I’m not going to copy the Wikipedia article on AI here. I roughly know what it is and I assume you do too.

If you’re into philosophising about AI, that’s cool but this is a practical guide (mainly written for myself but you’re welcome to tag along).

I’m probably going to do some coding, and I’ll use some mathematical formulas along the way. I’ll explain my thought process every step of the way.

Cool. My aim is to be able to gather a LOT of knowledge about this topic in the timespan of one year.

I won’t just rehash theory here. I will try to find interesting datasets and solve real life problems.

Which language should I use? 

There are so many: C#, C++, Python, Matlab, Java, Lisp, Erlang,…

Most people on Quora seem to agree it heavily depends on the goal of the project, but generally they seem to prefer Python.

Another person checked which languages were used by the top contestants in the Google AI Challenge. The winners seem to be Java, C++ and Python, in that order.

Python has a lot of cool libraries like Numpy, Scypy and Pybrain. Matlab is proprietary and expensive. C++ is very fast but low-level so slow to write. Java is very general-purpose but lots of boilerplate and a bit clumsy in some aspects such as passing closures. Erlang seems to be good for parallel processes, not so much for computationally expensive tasks.

From everything I’ve read so far, it seems the logical choice would be either Python or C++.

And from this I gather it’s best not to write your own implementation for a neural network but to use existing libraries like Theano, Caffe or others.

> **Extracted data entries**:
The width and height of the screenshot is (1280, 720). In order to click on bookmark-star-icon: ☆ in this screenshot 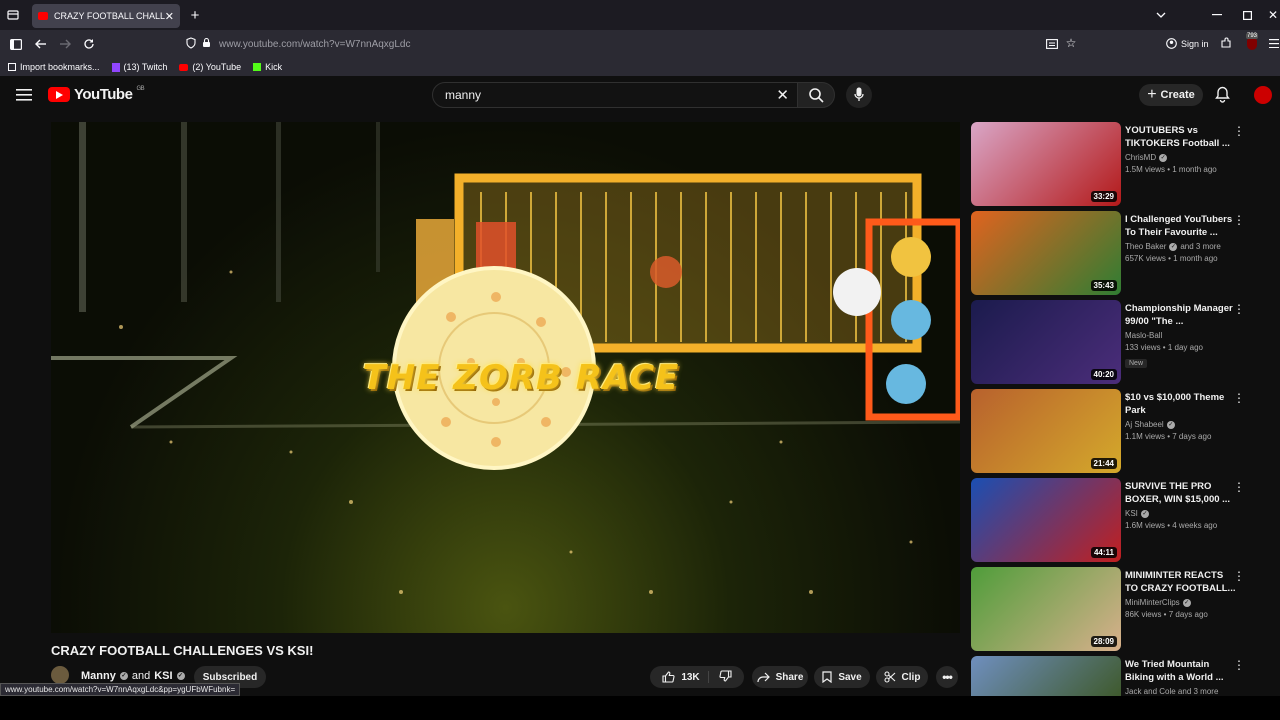, I will do `click(1071, 43)`.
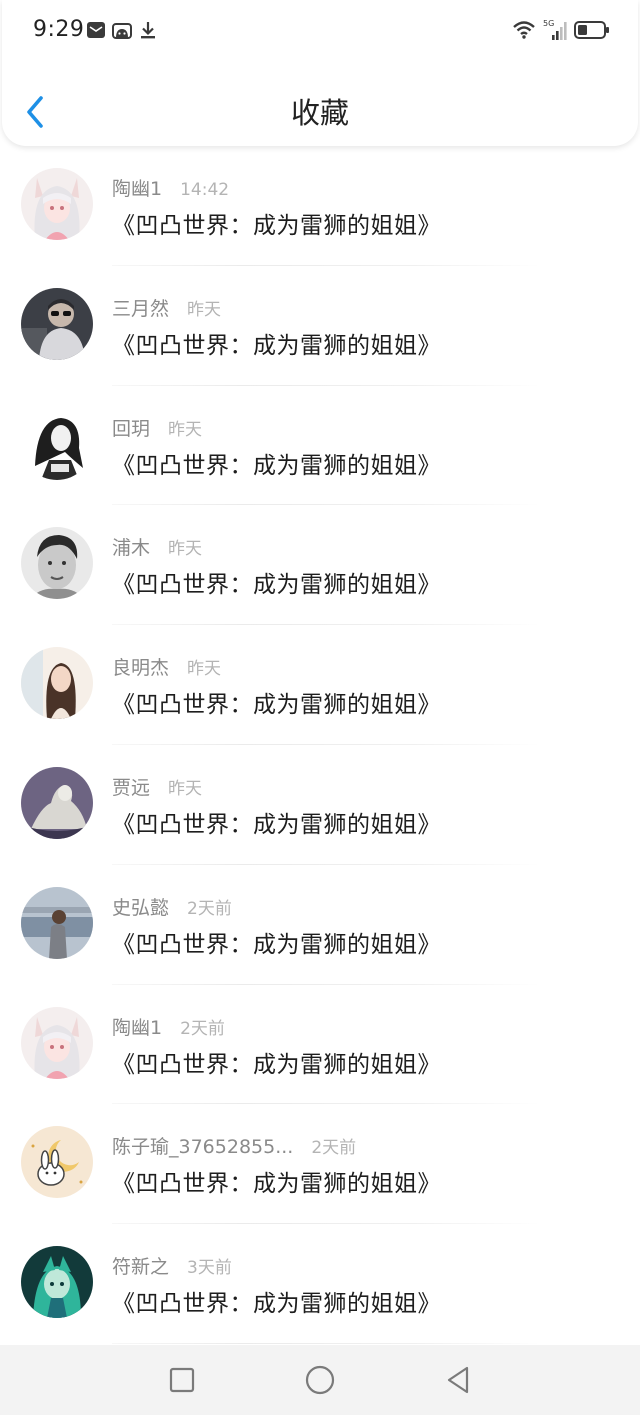 The width and height of the screenshot is (640, 1415). What do you see at coordinates (548, 24) in the screenshot?
I see `network-label: 5G` at bounding box center [548, 24].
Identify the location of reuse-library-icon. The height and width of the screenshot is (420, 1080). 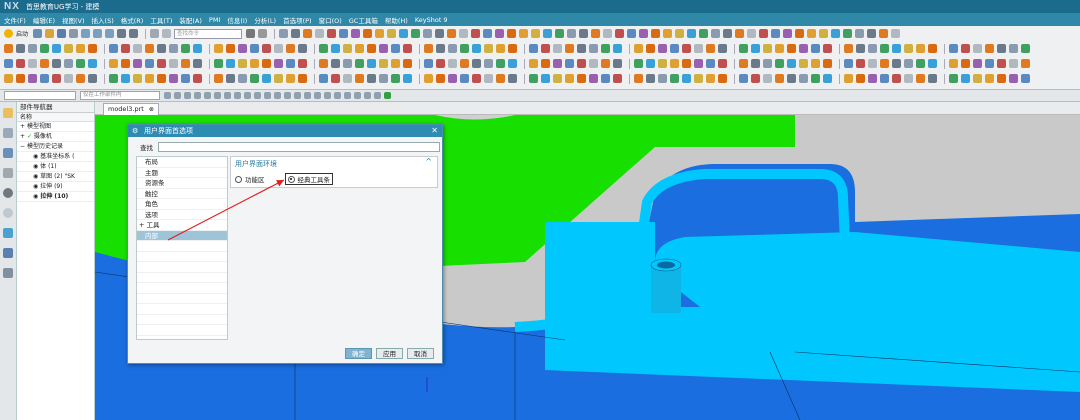
(8, 193).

> **WHAT YOU NEED TO DO**:
- a) In the rows, starting with the line that contains "Identify the location" and going on through the end of the rows, swap "reuse-library-icon" for "library-reuse-icon" and give those lines again with everything else unchanged. Leave the pictures out.
- b) Write the next part of the piece on choosing a programming language for learning AI, picking up after its final sentence.
The text and the rows have no connection to each other.

> **ANSWERS BY TASK**:
- a)
Identify the location of library-reuse-icon. The height and width of the screenshot is (420, 1080). 
(8, 193).

- b)
According to this ranking Python is the second most popular language right now.

For now, I’ll stick with Python and check out some libraries. I might switch to C++ later on if needed. I’ve used Matlab a fair bit in my studies so might occasionally use that as well.

What should I read?

I need some basics first. Let’s see. This list of deep learning topics is quite intimidating.

Maybe I should set a goal for myself, otherwise I might get demotivated.

It seems deep learning is a new buzzword, on Google Trends it’s growing very quickly.

According to this Nvidia article, the field of AI is progressing ridiculously fast since 2015.

until recently neural networks were all but shunned by the AI research community. They had been around since the earliest days of AI, and had produced very little in the way of “intelligence.” The problem was even the most basic neural networks were very computationally intensive, it just wasn’t a practical approach. Still, a small heretical research group led by Geoffrey Hinton at the University of Toronto kept at it, finally parallelizing the algorithms for supercomputers to run and proving the concept, but it wasn’t until GPUs were deployed in the effort that the promise was realized.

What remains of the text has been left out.